Thread (45 messages) 45 messages, 4 authors, 2025-08-07

Re: [PATCH 03/10] fsopen.2: document 'new' mount api

From: Alejandro Colomar <alx@kernel.org>
Date: 2025-08-05 17:12:25

Hi Aleksa,

On Wed, Aug 06, 2025 at 02:25:48AM +1000, Aleksa Sarai wrote:
quoted hunk ↗ jump to hunk
This is loosely based on the original documentation written by David
Howells and later maintained by Christian Brauner, but has been
rewritten to be more from a user perspective (as well as fixing a few
critical mistakes).

Co-developed-by: David Howells <dhowells@redhat.com>
Co-developed-by: Christian Brauner <brauner@kernel.org>
Signed-off-by: Aleksa Sarai <redacted>
---
 man/man2/fsopen.2 | 275 ++++++++++++++++++++++++++++++++++++++++++++++++++++++
 1 file changed, 275 insertions(+)
diff --git a/man/man2/fsopen.2 b/man/man2/fsopen.2
new file mode 100644
index 000000000000..43a1709ec5b4
--- /dev/null
+++ b/man/man2/fsopen.2
@@ -0,0 +1,275 @@
+.\" Copyright, the authors of the Linux man-pages project
+.\"
+.\" SPDX-License-Identifier: Linux-man-pages-copyleft
+.\"
+.TH fsopen 2 (date) "Linux man-pages (unreleased)"
+.SH NAME
+fsopen \- create a new filesystem context
+.SH LIBRARY
+Standard C library
+.RI ( libc ,\~ \-lc )
+.SH SYNOPSIS
+.nf
+.BR "#include <sys/mount.h>"
+.BR "#include <unistd.h>"
+.P
+.BI "int fsopen(const char *" fsname ", unsigned int " flags ");
I tend to not have "name" in the name of parameters that are a string
representing a name.  The rationale is that strings very commonly used
for names, and so "fs" would be just as menaingful, and shorter.

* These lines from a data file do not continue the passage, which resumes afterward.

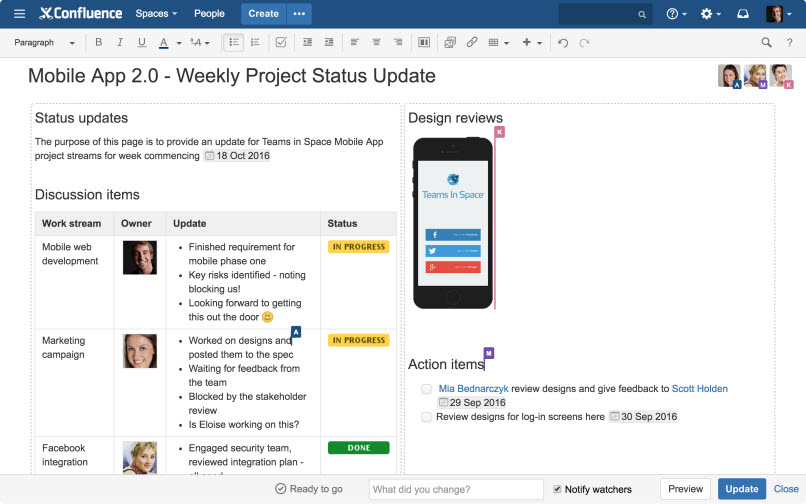Expand the Spaces dropdown menu
This screenshot has width=806, height=504.
click(156, 14)
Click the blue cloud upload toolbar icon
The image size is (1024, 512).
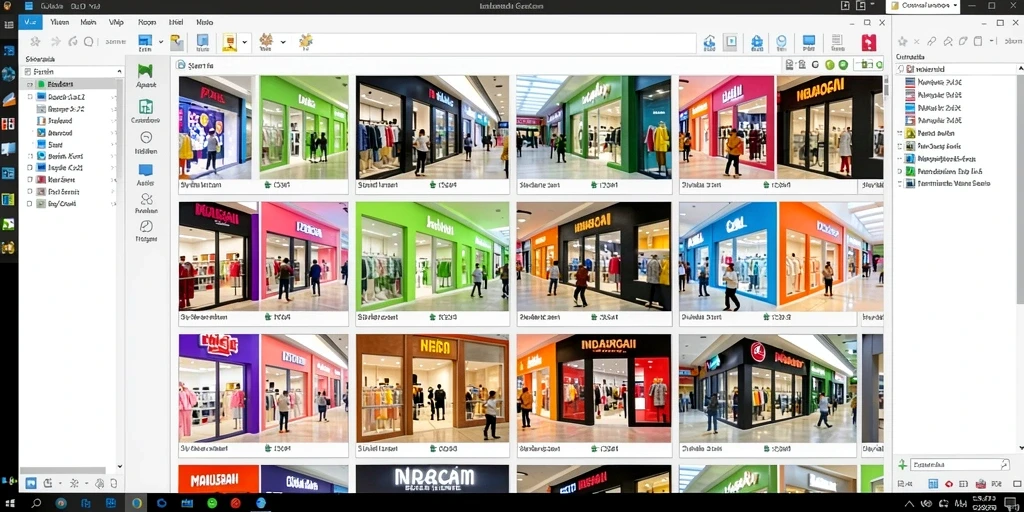pos(709,43)
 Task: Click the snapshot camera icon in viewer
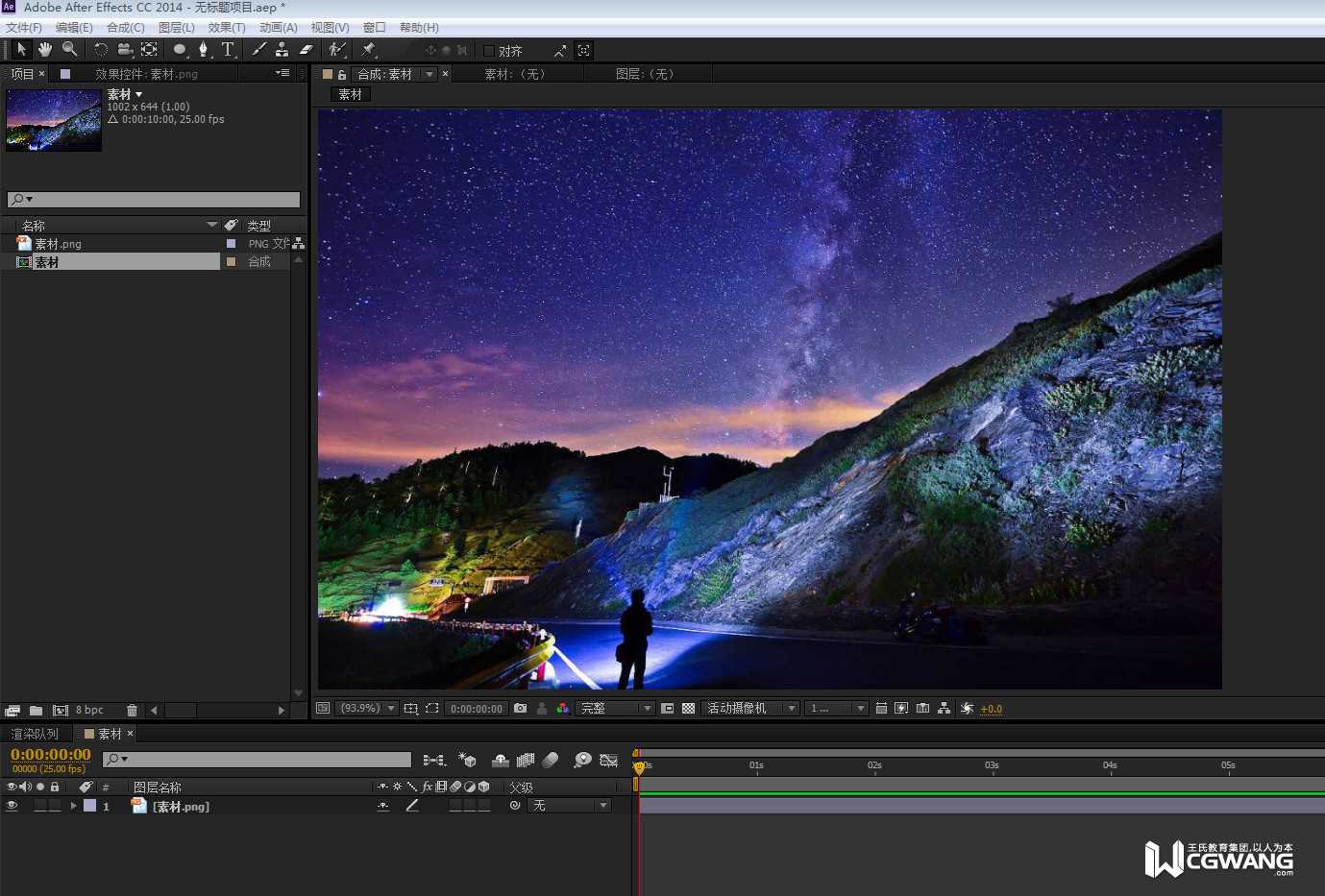click(520, 708)
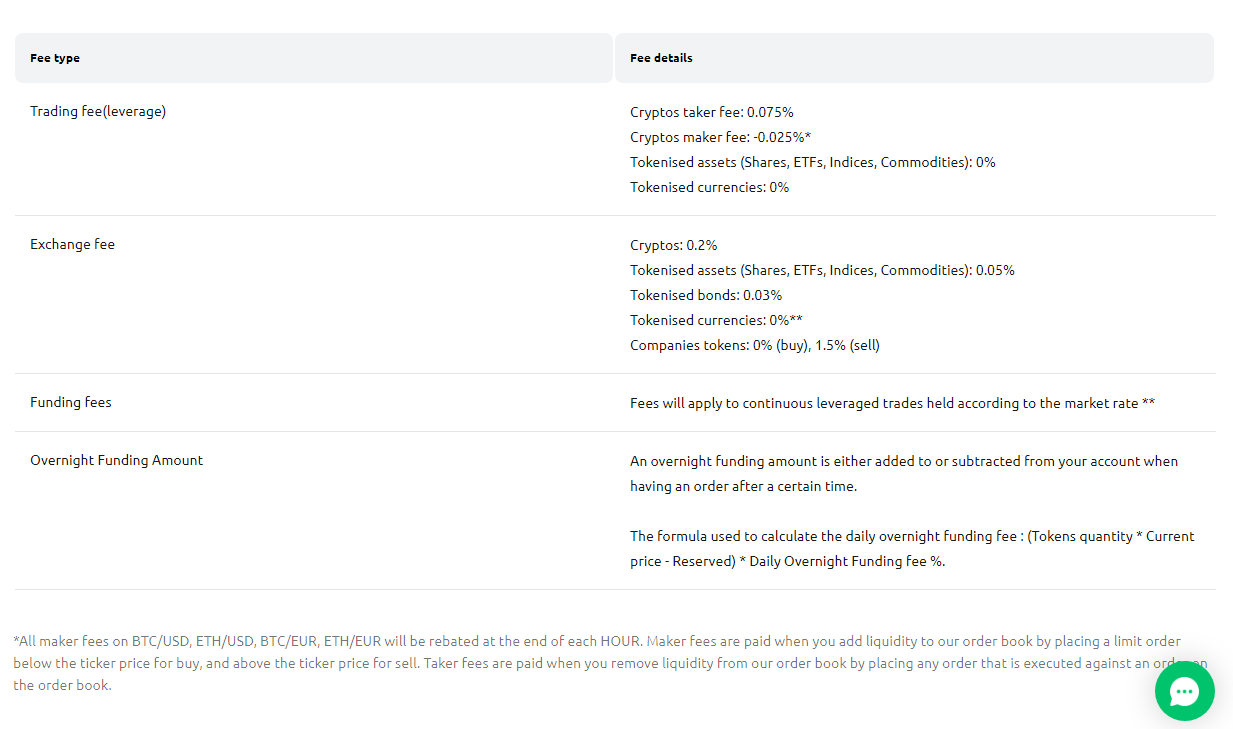This screenshot has width=1233, height=729.
Task: Click the "Funding fees" row label
Action: (71, 403)
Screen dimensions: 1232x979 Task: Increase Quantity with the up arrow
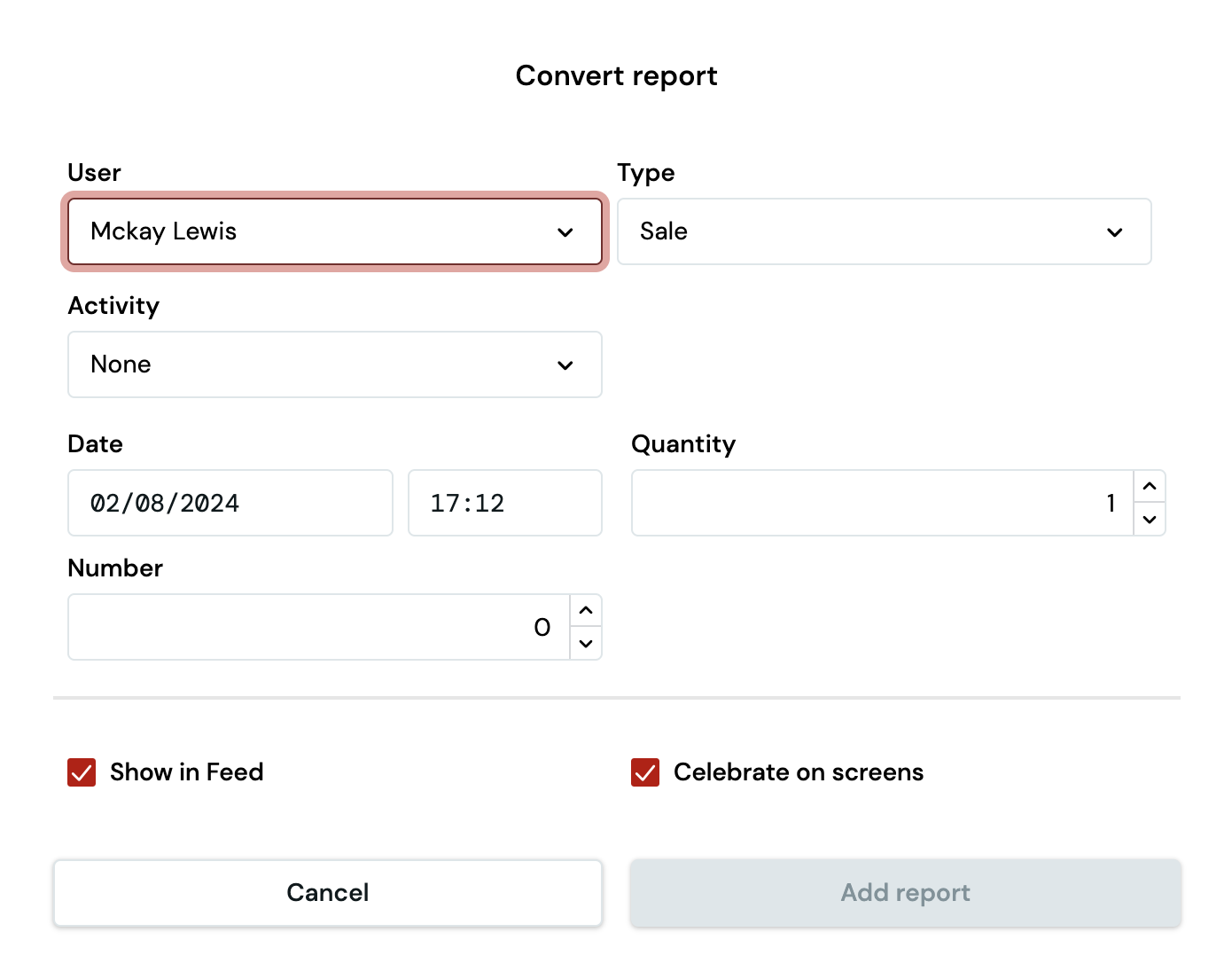click(x=1150, y=486)
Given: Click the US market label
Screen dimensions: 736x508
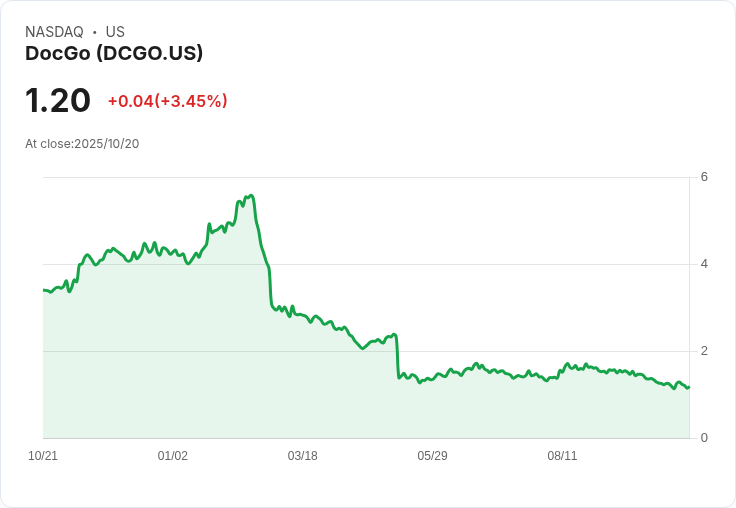Looking at the screenshot, I should [x=115, y=32].
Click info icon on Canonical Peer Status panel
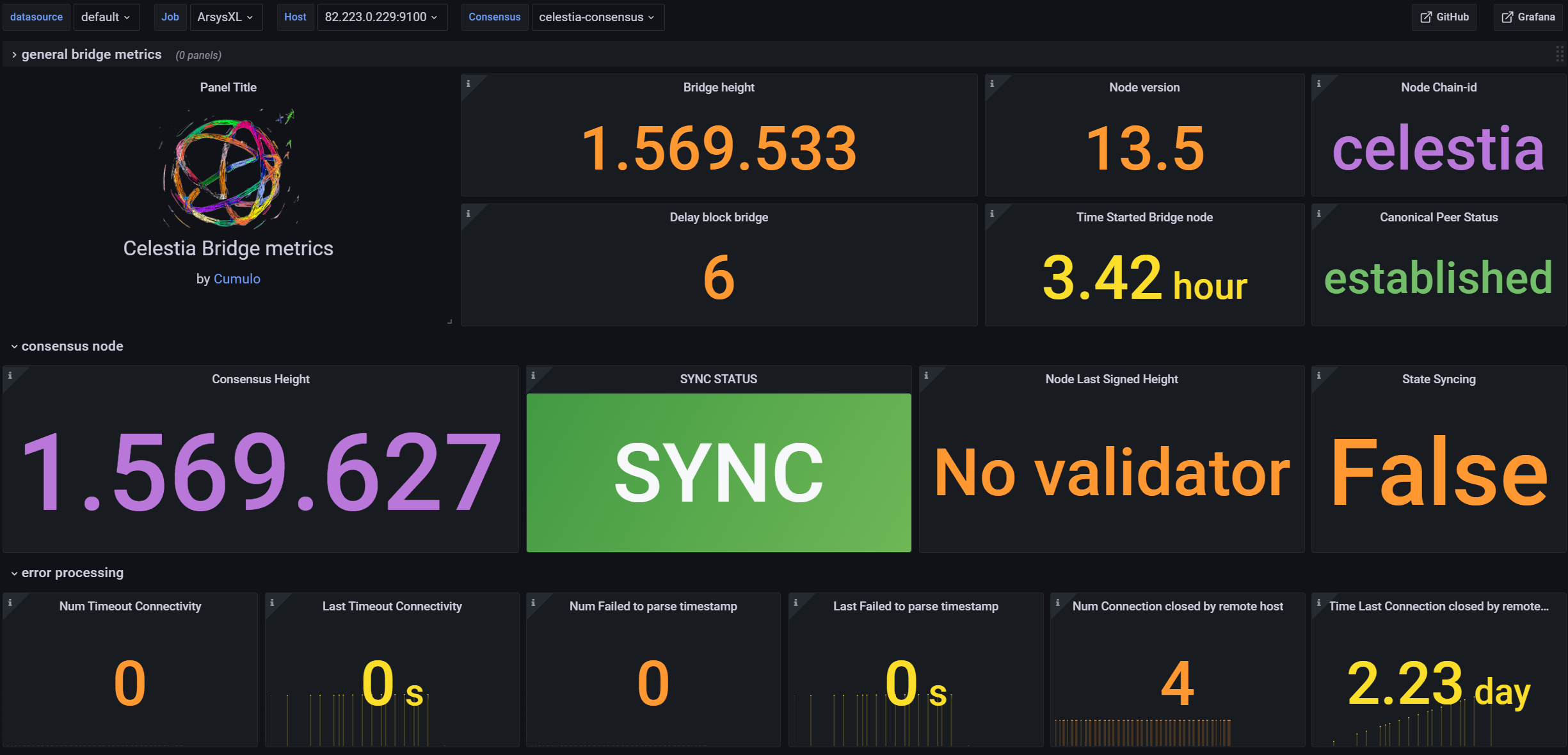Image resolution: width=1568 pixels, height=755 pixels. coord(1318,214)
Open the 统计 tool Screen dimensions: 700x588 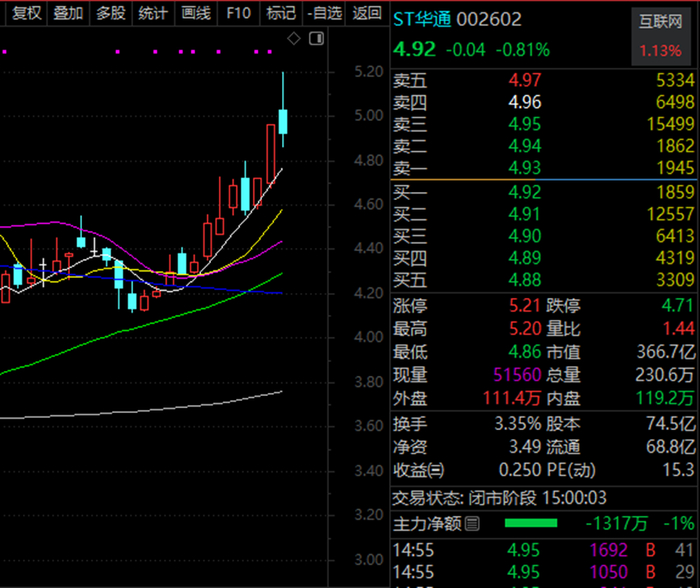[153, 13]
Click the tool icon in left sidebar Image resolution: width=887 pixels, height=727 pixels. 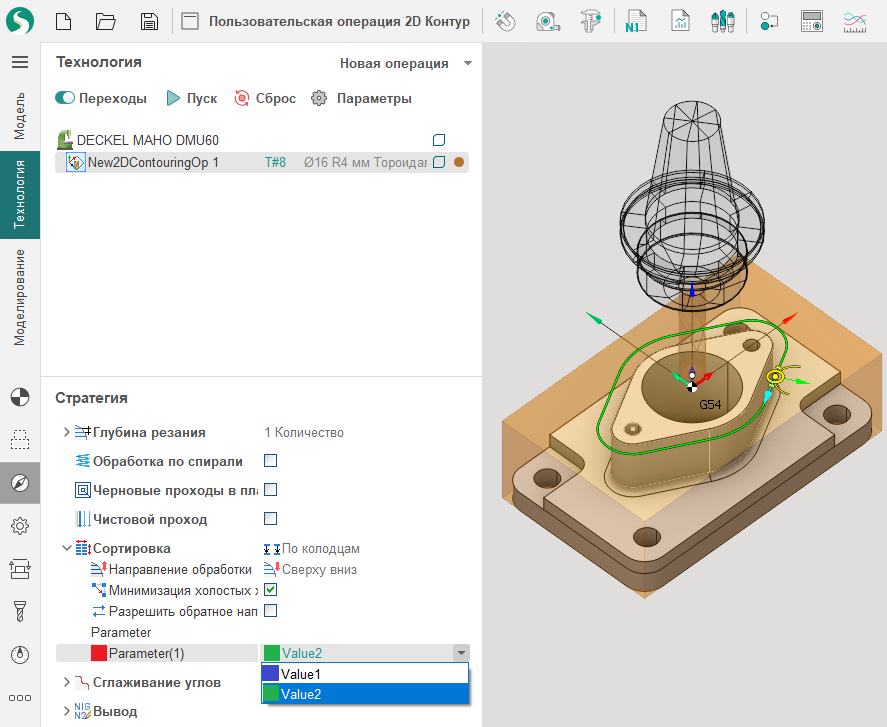[20, 611]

The description would make it obvious that it's the fs name.
+.fi
+.SH DESCRIPTION
+The
+.BR fsopen ()
+system call is part of the suite of file descriptor based mount facilities in
+Linux.
+.P
+.BR fsopen ()
+creates a blank filesystem configuration context within the kernel for the
+filesystem named by
+.IR fsname ,
+puts the context into creation mode and attaches it to a file descriptor, which
+is then returned.
+The calling process must have the
+.BR CAP_SYS_ADMIN
This should be B.  BR is for alternating Bold and Roman (normal).
+capability in order to create a new filesystem configuration context.
+.P
+After obtaining a filesystem configuration context with
+.BR fsopen (),
+the general workflow for operating on the context looks like the following:
+.RS
+.IP 1. 3
Please have a look at man-pages(7) for some conventions on lists in the
project:

$ MANWIDTH=72 man man-pages | grep -A6 Ordered.lists
       Ordered lists
              Elements  are  preceded  by  a number in parentheses (1),
              (2).  These represent a set of steps that have an order.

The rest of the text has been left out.